The Case for Bombing Libya Crumbles
The defense authorization bill that the House passed Thursday empowers presidents to make war on whomever they deem to be “associated” with al-Qaeda or the Taliban. But the House’s eagerness to authorize military action does not extend to the war-like thing we have going in Libya. Congress prefers to punt. The Senate may vote on it next month. The House amended the defense authorization bill to state that it does not authorize the use of force in Libya. They then passed another amendment forbidding the President from committing ground troops there. That’s neither coherent nor surprising.
Congress may not manage to dodge its war powers all year, however. Budget gurus say the Pentagon may have to ask for supplemental funds for Libya sometime this fiscal year. That might force examination of the flimsy rationales the White House offers for the war, hopefully speeding our exit.
I attacked some of those rationales in previous posts and a presentation made two weeks on Capitol Hill. Rather than repeat myself here, I explain how recent events have further undermined the administration’s two main arguments for war.
In his speech before the British parliament this week, the President continued to insist that the United States and its European allies averted a massacre in Benghazi by preventing Libyan forces from taking it in March and carrying out Qaddafi’s threats to slaughter Libyan civilians. The administration says we are fighting a humanitarian war there. But Qaddafi’s rants actually threatened rebel fighters, not civilians. More importantly, if Qaddafi intended to massacre civilians, his forces by now could have done it. While they have used force indiscriminately, they have not tried wholesale slaughter.
There’s a larger problem with the notion that we serve humanitarian ends in Libya. Predictably, our intervention has prolonged a civil war. Probably the most effective killer of civilians in the modern world is civil war, due to direct violence and the collapse of government, sanitation, and health services. We would likely have saved more lives by letting Qaddafi win. That does not mean that making or aiding revolutions is wrong. The point is instead that in Libya we are pursuing liberal democracy at the expense of humanitarianism. Those ends rarely recommend the same policy.
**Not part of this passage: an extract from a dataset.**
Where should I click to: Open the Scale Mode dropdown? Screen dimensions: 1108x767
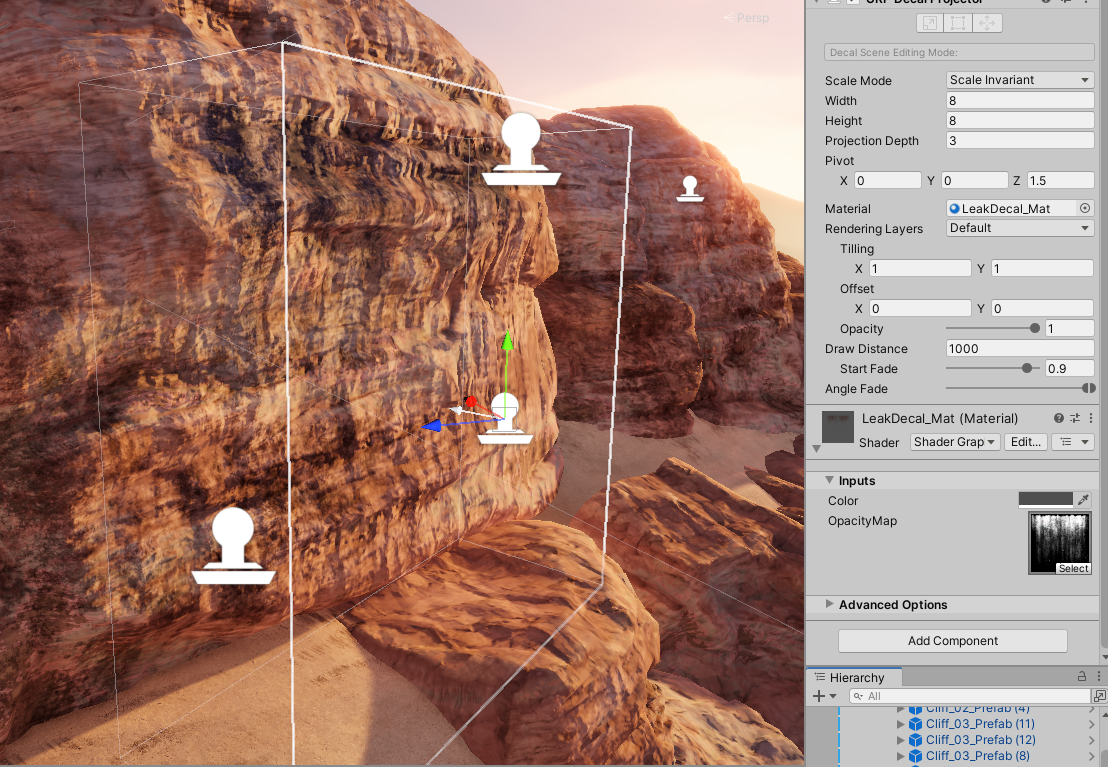(x=1020, y=80)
In London, the president did skip one of his administration’s favorite rationales for the war, perhaps because events have so debased it. That is credibility to stand up for protesters elsewhere in the region. The administration has repeatedly said that by fighting in Libya we would show despots elsewhere in the region that the international community would not allow them to repress democratic movements.
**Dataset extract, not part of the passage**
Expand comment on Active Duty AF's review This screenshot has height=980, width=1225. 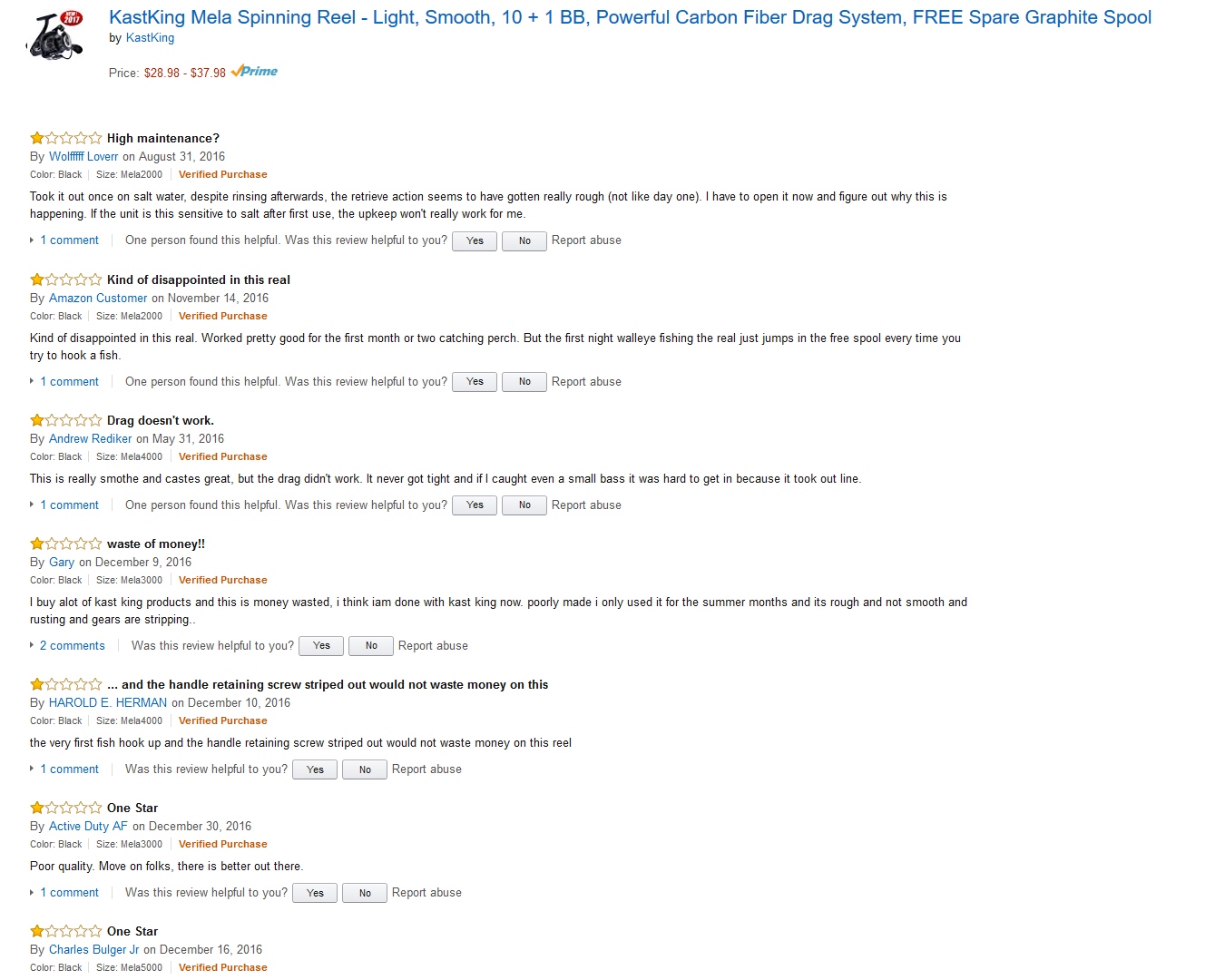69,893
I argued that credibility does not travel so easily; that despots looking to prevent unrest and stay in power assess outsiders’ proclivity to intervene based on their interests and ability to act. And if credibility did travel as easily as the president claims , it would have militated against intervention in Libya. It ties up western forces, expends public patience for war, demonstrates our limited will to fight for ideals, and suggests that crushing protests before they turn to revolt can limit outsiders’ eagerness to intervene.